Da Avvenire del 17/07/2021
L’introduzione in corso di leggi che incentivano le famiglie indiane a non superare i due figli prosegue, ma molti sollevano dubbi sulla loro necessità. Dubbi che diventano «preoccupazione» tra le minoranze religiose, quella musulmana in particolare. Queste ultime temono che i provvedimenti abbiano finalità persecutorie verso i non-indù. Suscita inoltre forti resistenze la possibilità di forzare le decisioni delle famiglie incentivando la sterilizzazione volontaria, le cui campagne nel passato sono costate sofferenze enormi, soprattutto tra i gruppi meno favoriti della popolazione. Mentre un acceso dibattito è in corso nel Parlamento federale su una introduzione generalizzata di un simile provvedimento, potrebbe toccare ora all’Uttar Pradesh, Stato più popoloso dell’India con almeno 240 milioni di abitanti, al 20 per cento musulmani.
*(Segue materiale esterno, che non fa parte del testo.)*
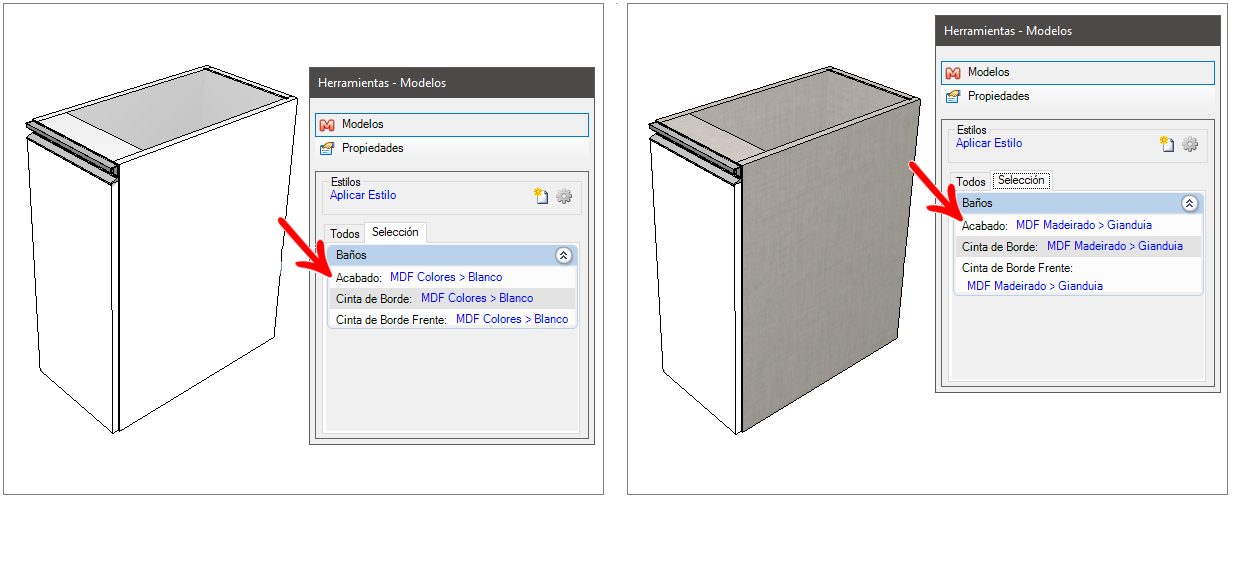The image size is (1256, 562).
Task: Click the Modelos icon beside the wood-textured cabinet
Action: pos(952,73)
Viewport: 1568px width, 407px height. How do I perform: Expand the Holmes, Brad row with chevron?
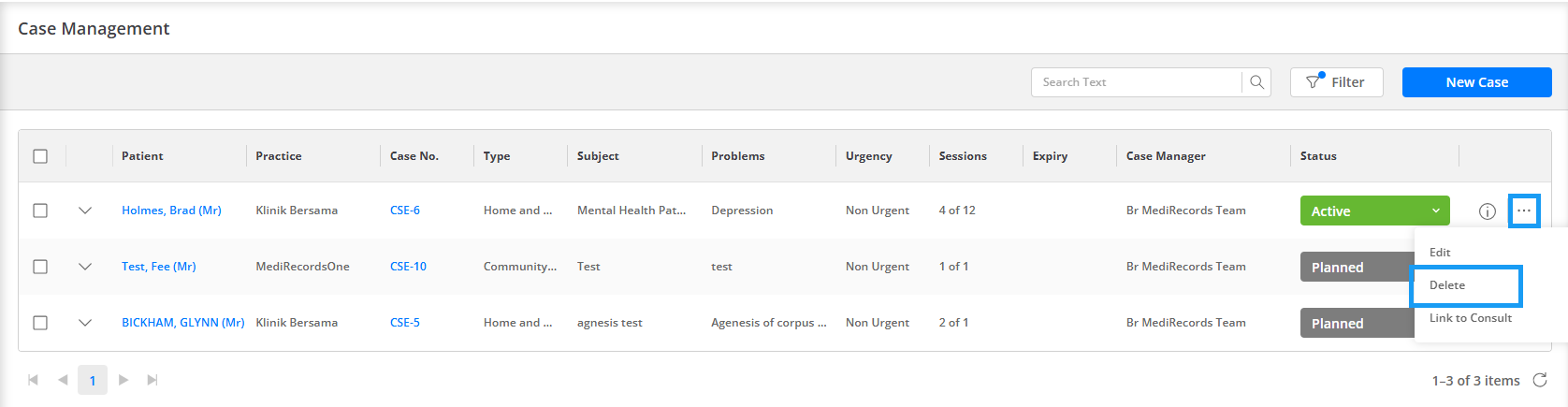pyautogui.click(x=85, y=211)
Il disegno di legge annunciato prevede che chi avrà più di due figli si vedrà negare sostegni, posti di lavoro e altri benefici, mentre incentivi saranno garantiti a chi si sottoporrà alla sterilizzazione successivamente alla nascita del secondo figlio. Non è un caso, probabilmente, se proprio l’Assam (che confina con il musulmano Bangladesh) e l’Uttar Pradesh, oltre che il Gujarat, Stato di origine del premier Narendra Modi e primo laboratorio delle sue politiche, sono apripista per la nuova legge. Dal censimento del 1951 a quello del 2011 gli islamici sono saliti dal 9,9 al 14,2 per cento della popolazione nazionale, ma questo è dovuto a una molteplicità di fattori, inclusa la maggiore arretratezza economica. Tuttavia nessun dato mostra una esplosione demografica e nemmeno una tattica tesa al superamento numerico degli indù come vorrebbe far credere la propaganda estremista.
La poligamia, ad esempio, è pratica poco diffusa, mentre possono influire i matrimoni in età più giovane rispetto ad altre comunità e la minore prolificità di altri gruppi di popolazione. La preoccupazione ufficiale di bilanciare risorse, necessità di crescita e popolazione sembra almeno contraddittoria. Non è un caso se in quattro dei dodici Stati coinvolti finora a vario titolo nella «politica dei due figli» il provvedimento è stato revocato per la mancanza di risultati concreti. A livello ufficiale è stato più volte confermato che proprio la popolazione che oggi ha un’età media di 29 anni è per il grande paese asiatico una delle principali risorse con cui sostenere lo sviluppo futuro, tuttavia, anche in India come nella maggior parte del mondo ormai, la tendenza alla contrazione delle nascite sembra irreversibile. A livello nazionale, dice l’Indagine nazionale sulla salute della famiglia del 2020, il tasso di fertilità è diminuito in 14 dei 28 Stati indiani, scendendo a 2,1 figli per donna, anche meno in alcuni di essi. Nell’Uttar Pradesh rimane più elevato, ma si è quasi dimezzato tra il 1993 e il 2016 e arriverà alla media nazionale entro il 2025.
In questo contesto, resta difficile vedere come una politica ufficiale più restrittiva verso le nascite, ancor più se in qualche modo imposta e magari indirizzata anzitutto verso le minoranze, possa essere di reale beneficio al Paese.